Hay una trampa en los conciertos de reencuentro. La nostalgia puede ser un refugio, pero también una cárcel: una mirada hacia atrás que convierte lo vivo en una pieza de museo. Con casi una década de distancia, el riesgo de que Lagwagon se quedara en el recuerdo era real. Sin embargo, lo que ocurrió en el Coliseo fue exactamente lo opuesto: una demostración de que hay vínculos que no envejecen, solo esperan el momento justo para volver.
El inicio de la noche estuvo en manos de los nacionales Germinar, quienes calentaron motores de manera concisa convocando a quienes llegaron temprano al recinto. El primer paso fuerte lo dio Cigar, con un papel mucho más fuerte que el del telonero. Su punk técnico, veloz y melódico actuó como una descarga eléctrica que sacudió al público desde el primer acorde. No era una antesala nostálgica, sino una declaración de vitalidad. Canción tras canción, el trío californiano dejó claro que el pasado no se honra repitiéndolo, sino encarnándolo con la misma energía de entonces.
Cuando finalmente sonó la fanfarria del “Bonanza Theme”, el ambiente se volvió expectante y cálido. Lagwagon tomó el escenario sin necesidad de palabras y desató el caos con “Violins”. Bastaron unos segundos para entender que no estábamos asistiendo a un ejercicio de memoria, sino a una afirmación de presencia. “Wind in Your Sail”, “Falling Apart”, “Sick”: cada tema era una ráfaga de urgencia, un recordatorio de que el tiempo no borra las cosas que fueron verdaderas.
En medio del torbellino, Joey Cape se erigía como el perfecto anti-líder. Entre canción y canción, su humor sarcástico desactivaba cualquier atisbo de solemnidad. Mientras otros intentarían fabricar épica, él la desmontaba con ironía y ternura. Al burlarse de la vejez, de sí mismo y del fervor del público, Cape lograba algo más profundo: nos devolvía a un lugar de sinceridad compartida. Nos recordaba que detrás de cada himno punk hay una historia común, la de una comunidad de inadaptados que aprendió a resistir riéndose de sus cicatrices.
El repertorio fue un viaje por tres décadas de canciones que, lejos de marchitarse, parecían más afiladas que nunca. Desde los clásicos “Know It All” y “Weak”, hasta la densidad melódica de “Surviving California”, la banda demostró que la madurez puede convivir con la velocidad.
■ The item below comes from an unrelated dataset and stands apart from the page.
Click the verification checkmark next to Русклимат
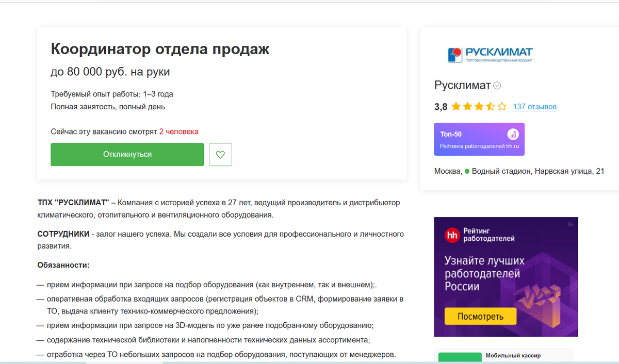click(x=497, y=85)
Hubo espacio para homenajes —un cover impecable de “Everything Turns Grey”, de Agent Orange— y para gestos fraternos, como la aparición de Cigar nuevamente en el escenario para tocar juntos “Bye for Now”. Pero el punto más alto fue también el más humano: cuando la banda cedió el control y el público eligió a gritos “Angry Days”. No fue solo una elección musical; fue el eco de una historia compartida, una forma de decir “seguimos aquí”.
Porque el verdadero centro del espectáculo no estaba sobre el escenario, sino en la cancha. En ese mar de cuerpos que no cantaba letras, sino que recitaba biografías. Cada verso era un fragmento de vida, una pequeña resistencia frente al paso del tiempo. En los coros se oía tanto el fervor juvenil como la melancolía adulta, una mezcla de energía y gratitud que solo puede nacer de haber crecido con esa música.
El cierre, con “Sleep”, “Razor Burn”, y el inevitable abrazo colectivo de “May 16”, fue más que una descarga de adrenalina: fue un ejercicio de memoria activa. Una manera de fijar el instante en el cuerpo, de convertirlo en algo que no se pueda borrar.
Cuando las luces se encendieron y sonó “Escape (The Piña Colada Song)”, la sonrisa era generalizada. No habíamos asistido a un acto de nostalgia, sino a una celebración del presente. Lagwagon no vino a tocar canciones viejas; vino a recordarnos que hay recuerdos que no son de porcelana, sino de roble. Y bajo esas ramas, por una noche, todos volvimos a sentirnos invencibles.